▶ **WHAT THE TASK REQUIRES**
The pictures get left out, but everything else in the listing below must be duplicated exactly.

________________________

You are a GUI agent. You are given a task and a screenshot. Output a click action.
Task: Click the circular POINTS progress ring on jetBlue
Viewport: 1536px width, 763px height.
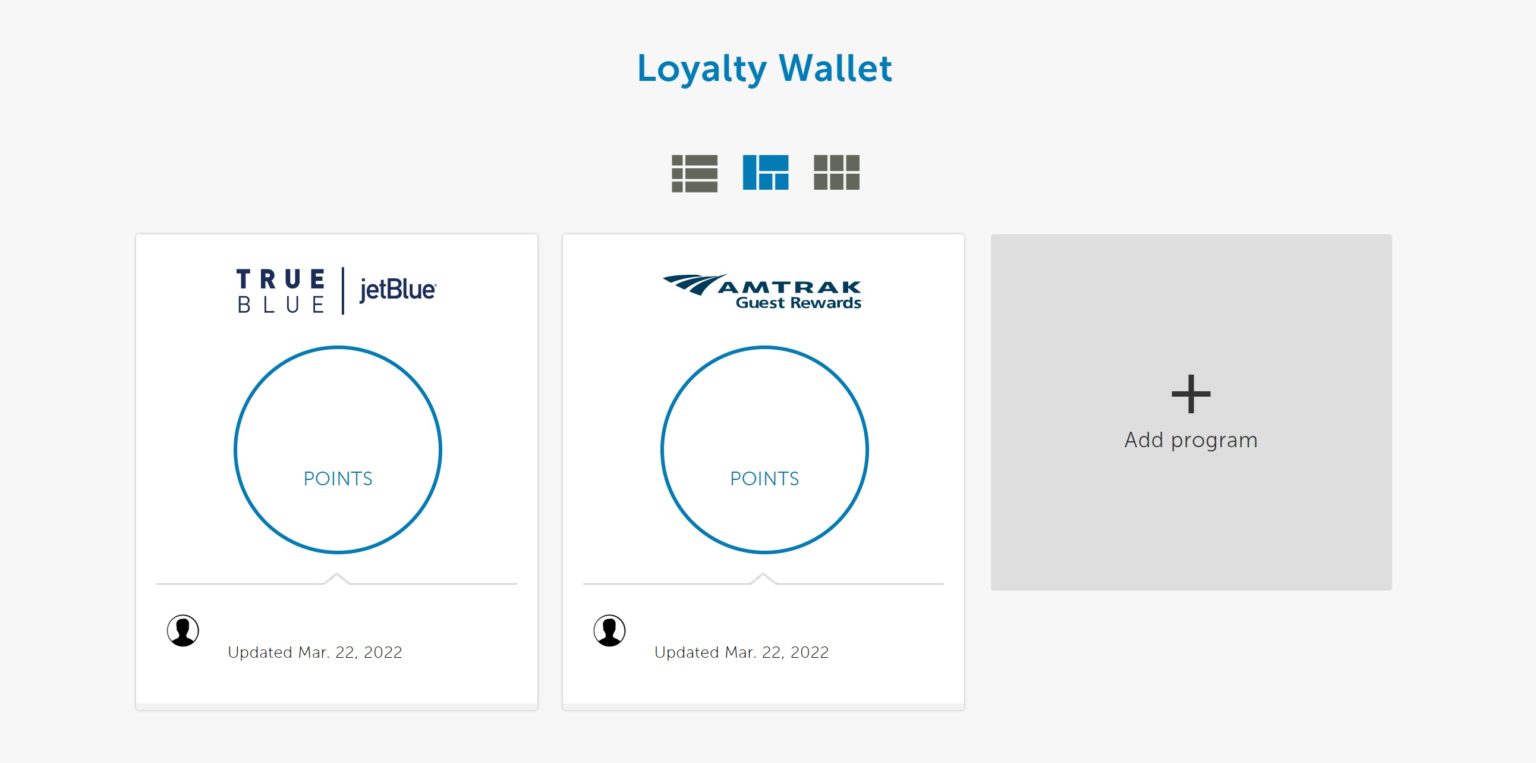pos(337,450)
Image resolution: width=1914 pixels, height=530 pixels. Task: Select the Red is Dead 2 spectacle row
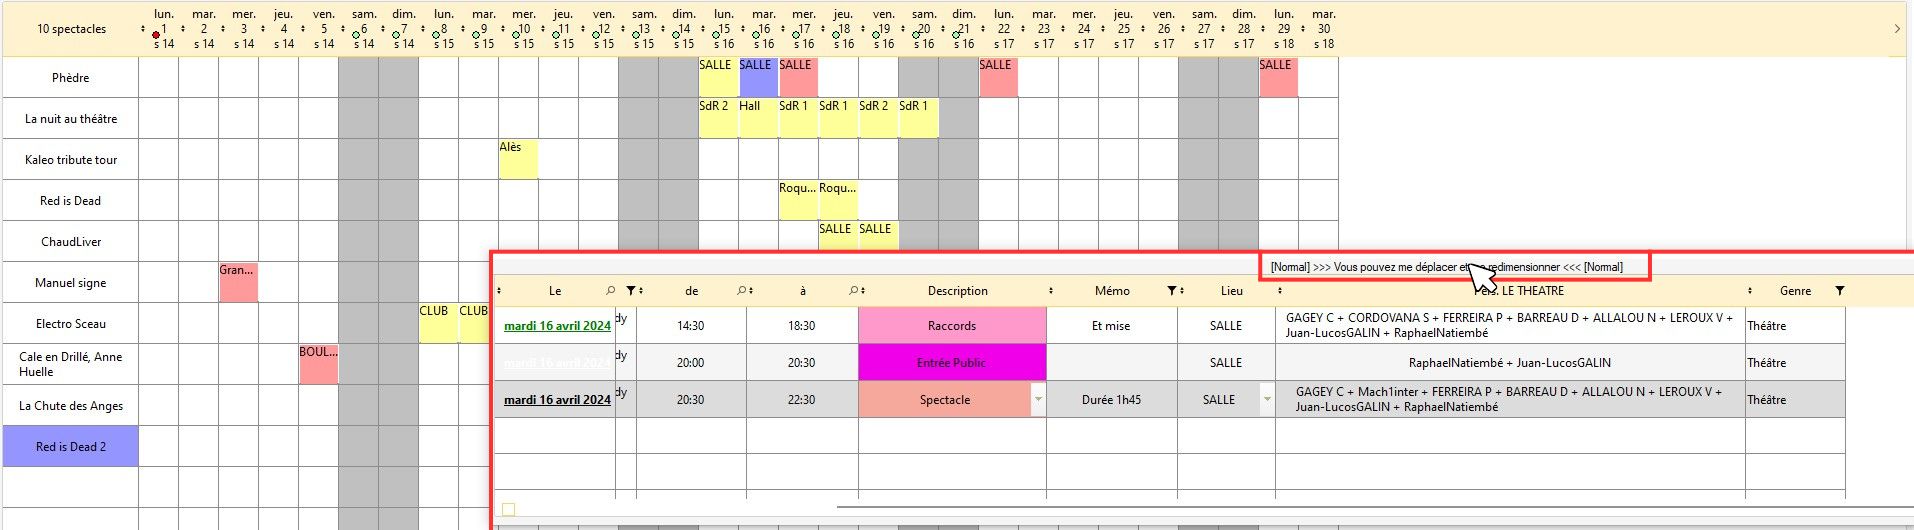71,447
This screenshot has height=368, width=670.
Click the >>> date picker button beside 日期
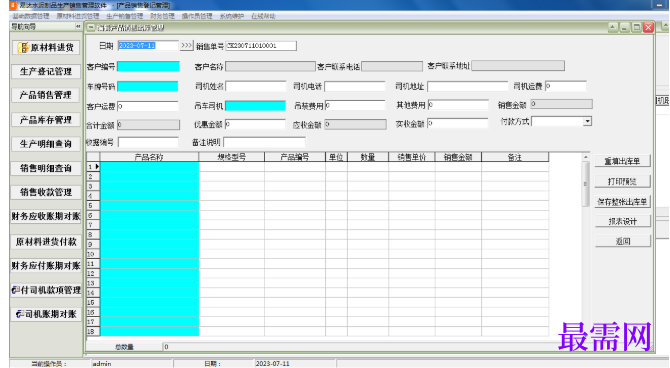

________________________

▶ **ANSWER SECTION**
You are a GUI agent. You are given a task and a screenshot. Output a click action.
Task: Click the circular POINTS progress ring on jetBlue
Viewport: 1536px width, 763px height.
pos(337,450)
Image resolution: width=1914 pixels, height=530 pixels. Task: Select the Red is Dead 2 spectacle row
71,447
This screenshot has height=368, width=670.
Click the >>> date picker button beside 日期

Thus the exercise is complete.